Ironic is one word for it.

The complaint was ruled to be unsubstantiated last year, laid two years after the incident happened.
The man said it resulted from working alongside a colleague at Parliament when a clipboard was lost.
“We searched for the clipboard which was important and with great relief we finally found it. She gave me a high five but being a little old-fashioned I hugged her back, that was honestly all there was to it,” the man said.
Two years later he said she laid a complaint and both of them were interviewed. In a written decision after the investigation last year, her claim that he hugged her from behind, pushing his groin into her, was found to be unsubstantiated and no further action was warranted.

One can’t know exactly what happened, but certainly what is described sounds very different to rape. An unwanted hug is not rape.

Immediately after that he was sent packing from Parliament, with Mallard summoning the media to declare: “I don’t want to cut across any employment or possible police investigation, but I am satisfied that the Parliamentary Service has removed the threat to the safety of women working in the Parliamentary complex.”
The Speaker understood the same man was responsible for the two other claims of serious sexual assault. He later added one of the key dangers is no longer in the building.

Describing someone as a threat to the safety of women is very unwise, when they effectively work for you.

After talking to the man, NewstalkZB saw the finding of the investigation against him, a finding that would usually be kept under wraps by the unimpeachable Parliamentary Service. The finding bore out everything the man had claimed and found the claim against him was unsubstantiated.

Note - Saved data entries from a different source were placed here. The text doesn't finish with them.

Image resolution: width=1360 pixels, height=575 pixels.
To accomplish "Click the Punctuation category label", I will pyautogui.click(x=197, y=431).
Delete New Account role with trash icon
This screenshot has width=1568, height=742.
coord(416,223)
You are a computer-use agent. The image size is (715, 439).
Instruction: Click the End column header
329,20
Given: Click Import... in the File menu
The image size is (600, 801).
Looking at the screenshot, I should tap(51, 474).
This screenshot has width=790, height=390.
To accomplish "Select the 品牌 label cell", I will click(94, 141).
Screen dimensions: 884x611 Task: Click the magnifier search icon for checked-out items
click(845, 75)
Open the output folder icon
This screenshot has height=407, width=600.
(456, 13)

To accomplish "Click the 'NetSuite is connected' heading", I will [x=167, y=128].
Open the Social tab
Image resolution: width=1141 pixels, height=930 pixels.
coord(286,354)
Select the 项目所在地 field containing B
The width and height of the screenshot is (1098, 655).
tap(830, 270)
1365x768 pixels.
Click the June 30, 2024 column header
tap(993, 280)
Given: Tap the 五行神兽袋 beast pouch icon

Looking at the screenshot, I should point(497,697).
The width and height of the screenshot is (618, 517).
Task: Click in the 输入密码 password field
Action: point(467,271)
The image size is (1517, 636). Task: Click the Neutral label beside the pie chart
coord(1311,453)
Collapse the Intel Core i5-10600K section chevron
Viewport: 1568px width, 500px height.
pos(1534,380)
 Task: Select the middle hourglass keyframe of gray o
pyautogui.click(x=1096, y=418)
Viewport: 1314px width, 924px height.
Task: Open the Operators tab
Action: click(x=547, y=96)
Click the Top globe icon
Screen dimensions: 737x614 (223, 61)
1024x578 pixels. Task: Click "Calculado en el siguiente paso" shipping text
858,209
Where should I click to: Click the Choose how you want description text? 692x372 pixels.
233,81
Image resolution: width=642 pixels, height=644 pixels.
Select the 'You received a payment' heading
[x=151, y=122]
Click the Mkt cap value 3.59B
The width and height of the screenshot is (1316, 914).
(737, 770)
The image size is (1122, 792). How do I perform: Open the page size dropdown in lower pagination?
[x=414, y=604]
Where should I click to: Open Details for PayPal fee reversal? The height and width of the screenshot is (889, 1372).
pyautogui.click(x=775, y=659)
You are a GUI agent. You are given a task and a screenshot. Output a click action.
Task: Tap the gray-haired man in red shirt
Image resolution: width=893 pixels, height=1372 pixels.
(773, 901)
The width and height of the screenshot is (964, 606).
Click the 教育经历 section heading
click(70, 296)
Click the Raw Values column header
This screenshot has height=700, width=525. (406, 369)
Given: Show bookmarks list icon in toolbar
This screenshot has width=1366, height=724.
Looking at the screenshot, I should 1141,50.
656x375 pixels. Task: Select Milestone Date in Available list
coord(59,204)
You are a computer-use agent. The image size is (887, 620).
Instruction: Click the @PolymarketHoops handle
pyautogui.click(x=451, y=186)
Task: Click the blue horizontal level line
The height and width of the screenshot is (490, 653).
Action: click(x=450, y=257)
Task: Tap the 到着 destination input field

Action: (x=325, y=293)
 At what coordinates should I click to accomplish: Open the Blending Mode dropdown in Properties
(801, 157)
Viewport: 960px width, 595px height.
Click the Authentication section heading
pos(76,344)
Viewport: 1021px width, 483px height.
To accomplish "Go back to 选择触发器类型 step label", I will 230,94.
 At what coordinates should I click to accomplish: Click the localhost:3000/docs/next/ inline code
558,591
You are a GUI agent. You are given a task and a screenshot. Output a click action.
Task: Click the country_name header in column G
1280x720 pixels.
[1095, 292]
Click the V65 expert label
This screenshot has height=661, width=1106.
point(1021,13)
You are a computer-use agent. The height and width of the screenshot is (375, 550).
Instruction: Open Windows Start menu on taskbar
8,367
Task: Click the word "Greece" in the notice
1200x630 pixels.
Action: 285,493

Yet he got labeled a rapist.

An experienced defamation lawyer, Hugh Rennie QC, was asked whether the man had been defamed but wouldn’t personalise it to the Speaker, preferring to make his comments in a general sense.
Rennie said the statement that a “threat” has been removed is an allegation of continuing risk which is unjustified on the facts stated. There is no evidence stated of a continuing
threat and to suggest there is, and that the response needed is to be barred from the workplace, is defamatory. …

“There is a public interest in receiving correct information but none in receiving incorrect information. The serious allegations that have been made against this man – not named but readily identifiable in his workplace – are defamatory. On the facts stated it is very unlikely that a defence that this was done in the public interest would succeed,” Rennie said.

And no parliamentary privilege on this.

The distraught man said: “I never thought I would ever find myself in this situation, it’s not who I am, I’m thoroughly devastated. I would like to be able to return to work to clear my name and I expect, at the very least an apology from the Speaker for labelling me as a rapist which I most certainly am not.

The handling of this has been an absolute mess.